Le sélectionneur a peu de temps pour arbitrer. Peu de matches amicaux utiles après l’arrivée tardive des joueuses WNBA. Peu de droit à l’erreur une fois le premier coup d’envoi donné. Cette contrainte, souvent présentée comme un handicap, peut aussi devenir un carburant. Une équipe qui n’a pas eu le temps de se lasser d’elle-même joue parfois plus libre. Encore faut-il que les automatismes de base, écrans, rotations, relances, tiennent dès la Hongrie. Sinon, la liberté vire à la confusion.
Le Mondial comme rendez-vous populaire, pas seulement comme affaire d’initiés
Le basket féminin français n’a plus à démontrer sa légitimité sportive. Il doit encore élargir sa fenêtre médiatique hors période olympique. Cette édition 2026 en offre une, concrète, chiffrée, datée. Trois matches en clair dès la poule, un duo de commentateurs identifiable, un enjeu olympique compréhensible, un calendrier compact. Les ingrédients d’un rendez-vous populaire sont là. Reste la cuisine du jeu. Sans spectacle sur le parquet, la grille la plus généreuse ne retient personne.
C’est aussi pour cela que le premier week-end est décisif hors du score. Une France agressive, lisible, habile dans le tempo, donne envie de revenir lundi. Une France laborieuse, même victorieuse, complique le travail de ceux qui veulent élargir l’audience. Le sport télévisé vit de ces premières impressions. Berlin n’aura pas deux mois pour convaincre. Il a dix jours. Les Bleues, elles, ont trois matches pour poser leur voix.
Ce qui se jouera après la poule, si tout va bien
Un quart de finale le 10 septembre changerait immédiatement le statut du tournoi dans l’espace public.
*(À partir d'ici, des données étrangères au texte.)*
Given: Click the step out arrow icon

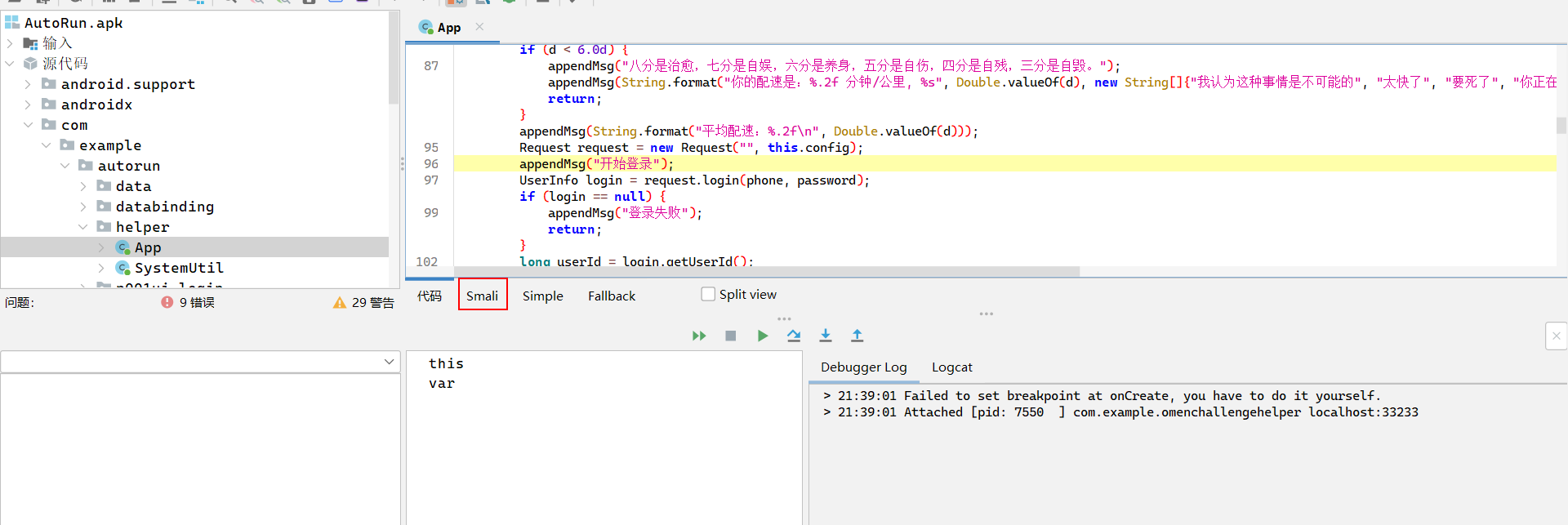Looking at the screenshot, I should click(858, 335).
On passerait du suivi de poule au rendez-vous national. Une demi le 12, plus encore. Une finale le 13 relèverait déjà de l’événement. Le bronze, lui, aurait une charge particulière : il serait la première médaille mondiale depuis 1953. On imagine sans peine ce que cela représenterait pour une génération qui a tout gagné ou presque, sauf cette pièce-là.
Mais le conditionnel s’impose. Avant le 10, il y a le 4, le 5 et le 7. Avant le rêve américain de 2028, il y a la réalité allemande de 2026. Avant le duo Margotton-Michel Boury en finale, il y a leur voix dès Hongrie-France. Le Mondial se raconte toujours à l’envers une fois terminé. Sur le moment, il se raconte dans l’ordre. C’est cet ordre-là que le calendrier français impose, heure par heure, chaîne par chaîne.
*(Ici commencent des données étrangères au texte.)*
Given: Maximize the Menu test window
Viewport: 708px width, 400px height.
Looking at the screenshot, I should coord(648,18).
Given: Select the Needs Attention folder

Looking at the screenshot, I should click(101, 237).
Une quinzaine courte, un enjeu long
Du 4 au 13 septembre, le temps est compté. Dix jours pour réparer une histoire mondiale inachevée, pour tester un collectif encore en train de se recoller après la WNBA, pour avancer vers Los Angeles, pour convaincre un public plus large que le cercle habituel. Peu de compétitions demandent autant en si peu de temps. C’est aussi ce qui les rend regardables. On n’a pas besoin de s’installer pour trois semaines. On s’installe pour une quinzaine. On sait déjà où donner de la tête.
Vendredi, 21 heures, la Hongrie. Samedi, 20h45, la Corée du Sud. Lundi, 14h30, le Nigeria. Ensuite, le tableau parlera. Les Bleues, elles, n’auront plus à expliquer pourquoi ce Mondial compte. Elles devront le montrer. Et le plus bel effet d’une grille en clair, au fond, c’est celui-ci : laisser au plus grand nombre la possibilité de voir, tout de suite, si Berlin sera une étape ou un tournant.